This guide demonstrates how your Quarkus application can use a database and JPA to store your user identities.
Quarkus provides developer mode, in which you can try this example. Just try:
mvn quarkus:dev
Now the application will listen on localhost:8080
.
In developer mode quarkus will also start its own postgres database.
Now we need to start a PostgreSQL database on our own. To set it up with docker:
docker run -it --rm=true --name quarkus_test -e POSTGRES_USER=quarkus -e POSTGRES_PASSWORD=quarkus -e POSTGRES_DB=quarkus -p 5432:5432 postgres:15.3
Once the database is up, you can start your Quarkus application.
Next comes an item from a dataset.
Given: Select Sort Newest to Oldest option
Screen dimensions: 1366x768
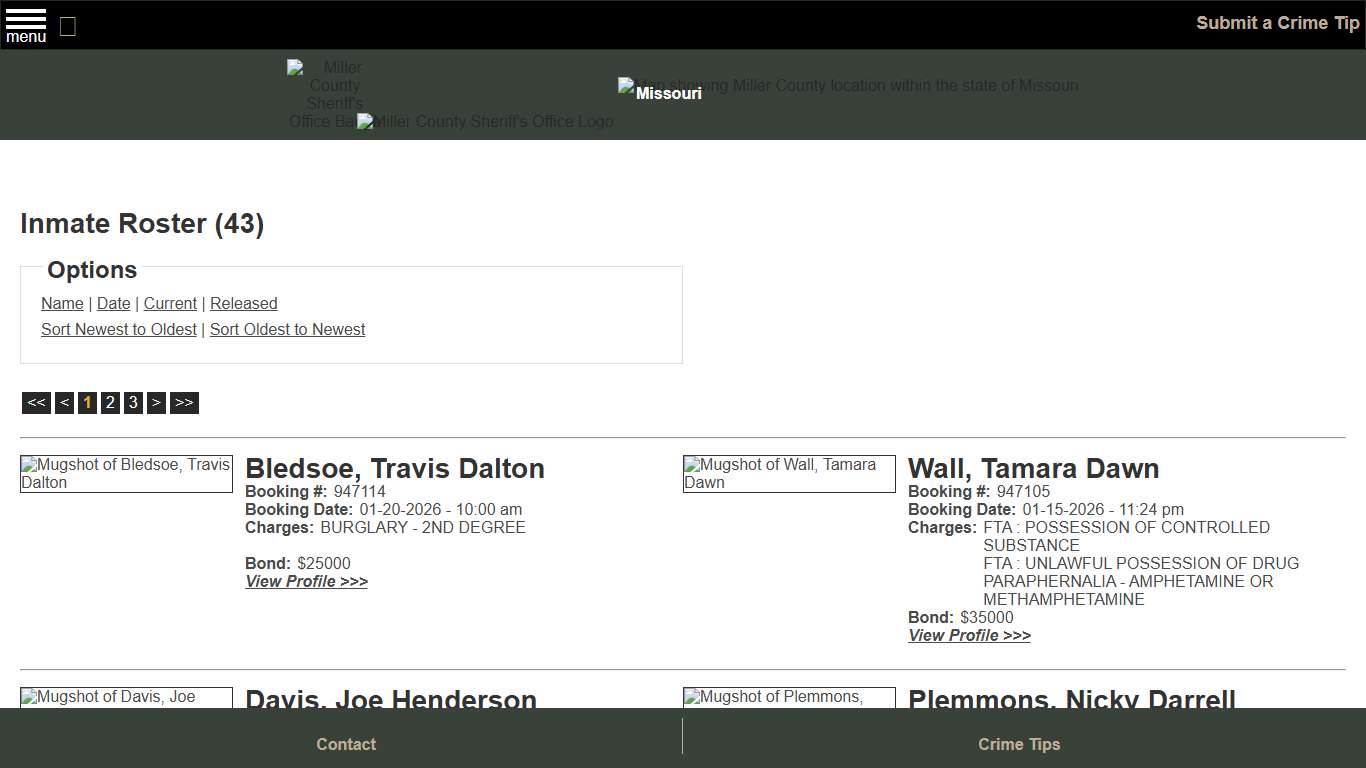Looking at the screenshot, I should [x=118, y=329].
Application will fill in the users and their credentials on StartupEvent
.
The application can be build & started using:
mvn clean package
java -jar target/quarkus-app/quarkus-run.jar
The application exposes 3 endpoints:
/api/public
/api/admin
/api/users/me
You can try these endpoints with a http client (curl
, HTTPie
, etc).
Here you have some examples to check the security configuration:
curl -i -X GET http://localhost:8080/api/public # 'public'
curl -i -X GET http://localhost:8080/api/admin # unauthorized
curl -i -X GET -u admin:admin http://localhost:8080/api/admin # 'admin'
curl -i -X GET http://localhost:8080/api/users/me # 'unauthorized'
curl -i -X GET -u user:user http://localhost:8080/api/users/me # 'user'
We have provided integration tests based on Dev Services for PostgreSQL to verify the security configuration in JVM and native modes. The test and dev modes containers will be launched automatically because all the PostgreSQL configuration properties are only enabled in production (prod
) mode.
The test can be executed using:
# JVM mode
mvn test
# Native mode
mvn verify -Pnative
You can compile the application into a native binary using:
mvn clean package -Pnative
Note: You need to have a proper GraalVM configuration to build a native binary.
and run with:
./target/security-jpa-quickstart-1.0.0-SNAPSHOT-runner
NOTE: Don't forget to start the database.